PROBLEM TO WORK ON
After locating the line with "Where should I" in the entries below, set down exactly that line and each one after it to the end, skipping pictures.
(Beginning of RECORDED INFORMATION)
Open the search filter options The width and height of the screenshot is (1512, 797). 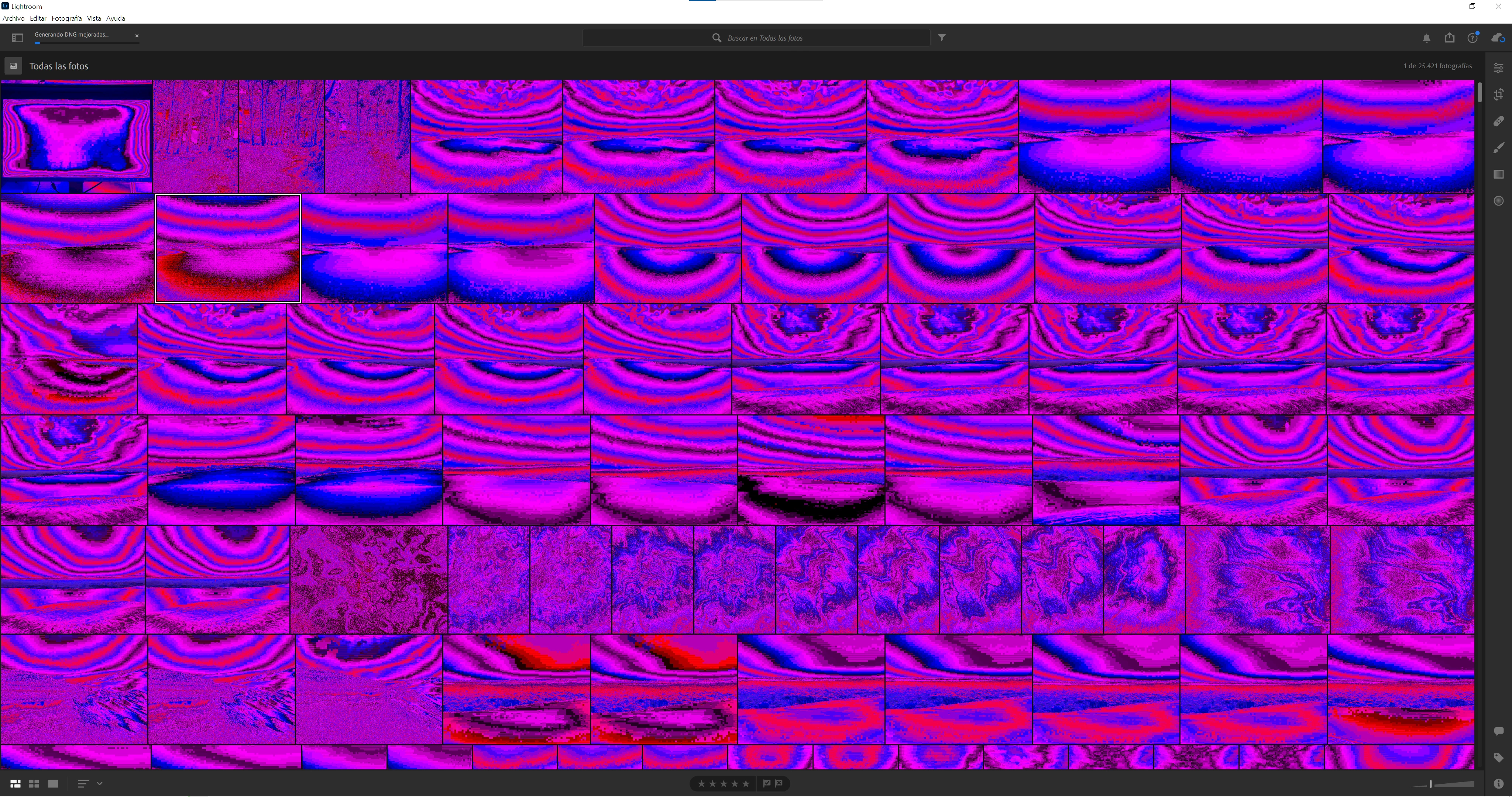coord(941,38)
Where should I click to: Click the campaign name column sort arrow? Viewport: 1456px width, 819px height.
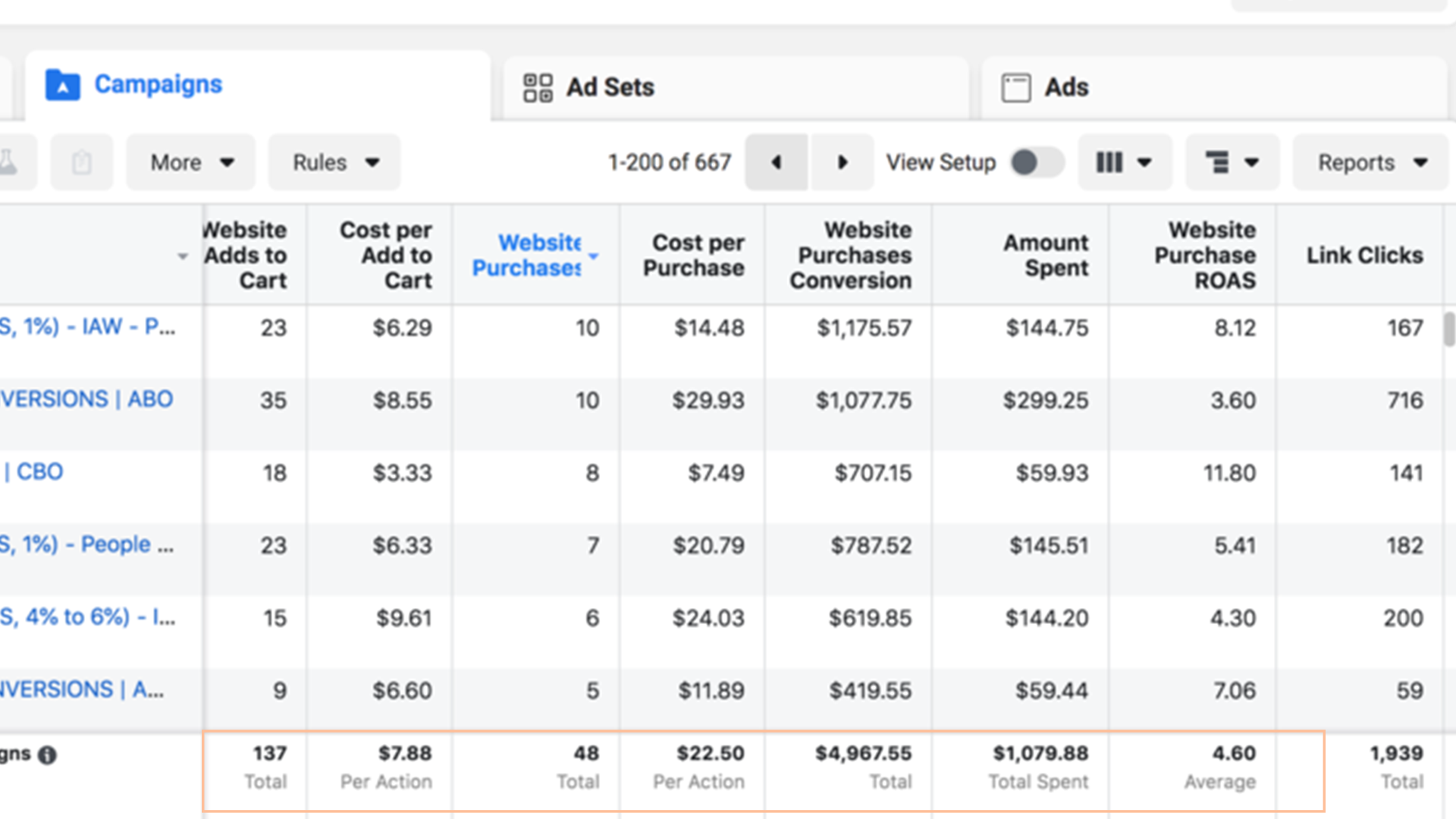point(182,256)
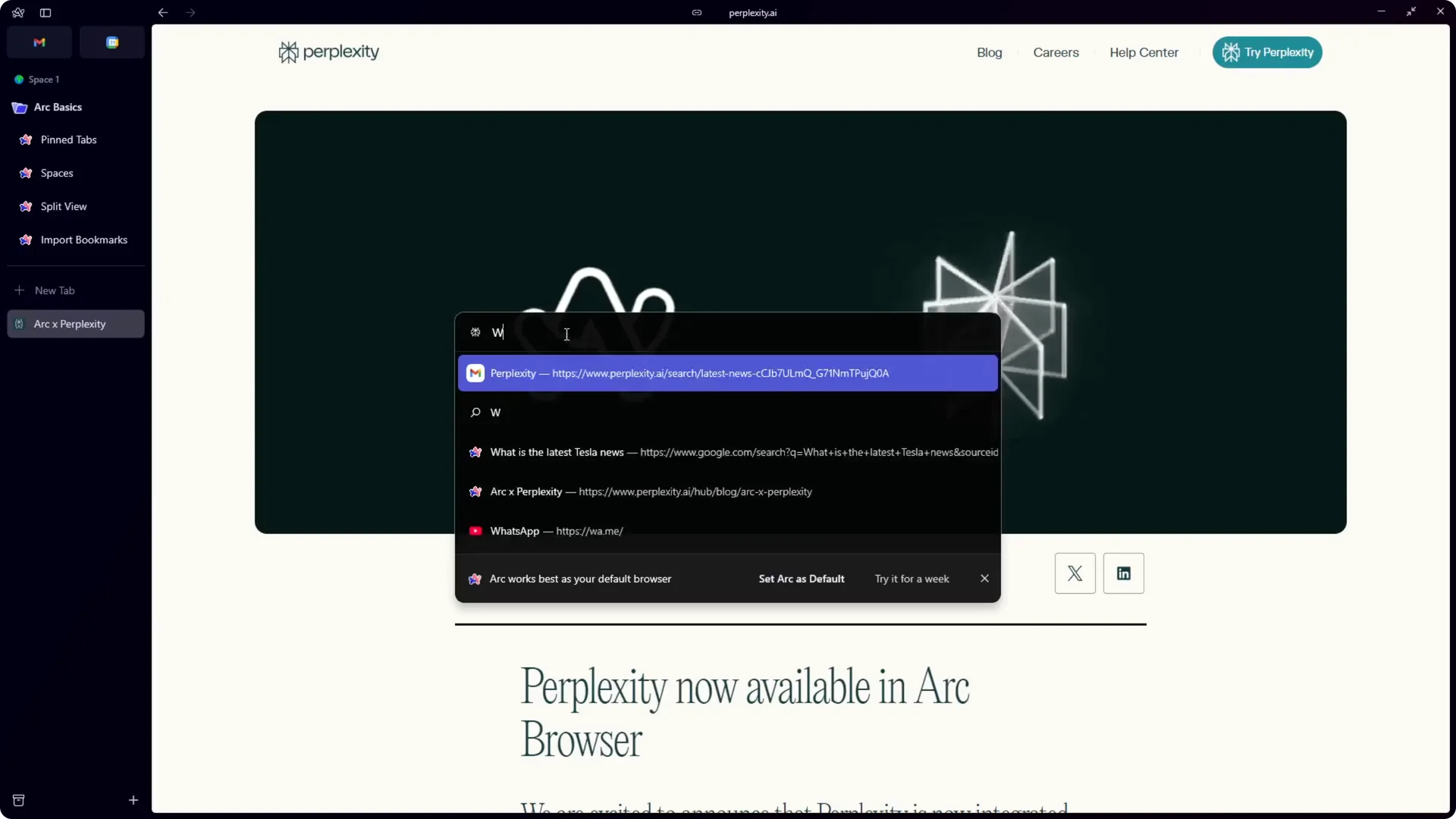Dismiss the default browser prompt
1456x819 pixels.
(x=984, y=578)
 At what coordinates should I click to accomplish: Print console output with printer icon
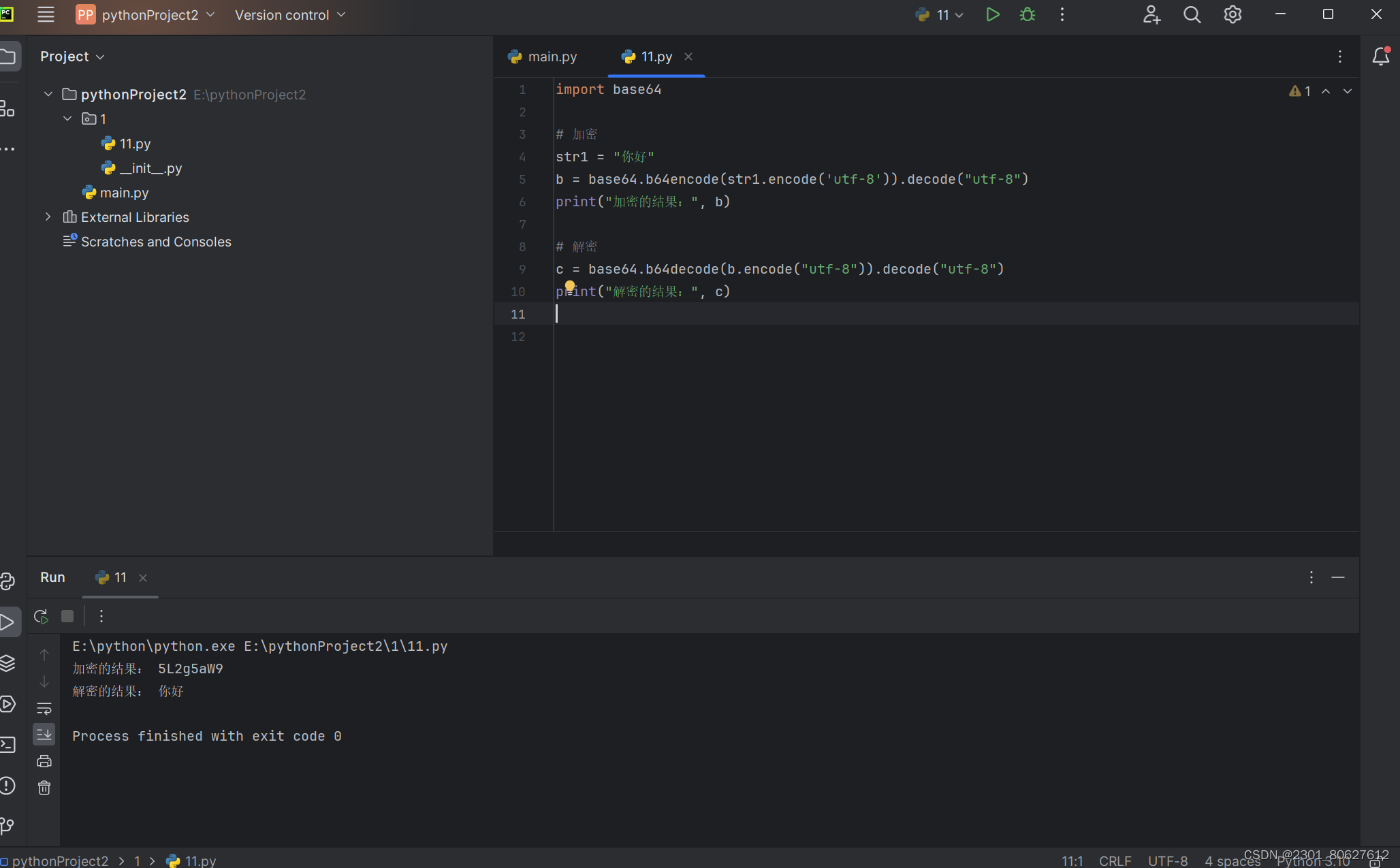click(x=44, y=761)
(End of RECORDED INFORMATION)
RESPONSE FOR THIS EXERCISE
Where should I click to: Click the campaign name column sort arrow? Viewport: 1456px width, 819px height.
point(182,256)
Dismiss the default browser prompt
1456x819 pixels.
(x=984, y=578)
 At what coordinates should I click to accomplish: Print console output with printer icon
click(x=44, y=761)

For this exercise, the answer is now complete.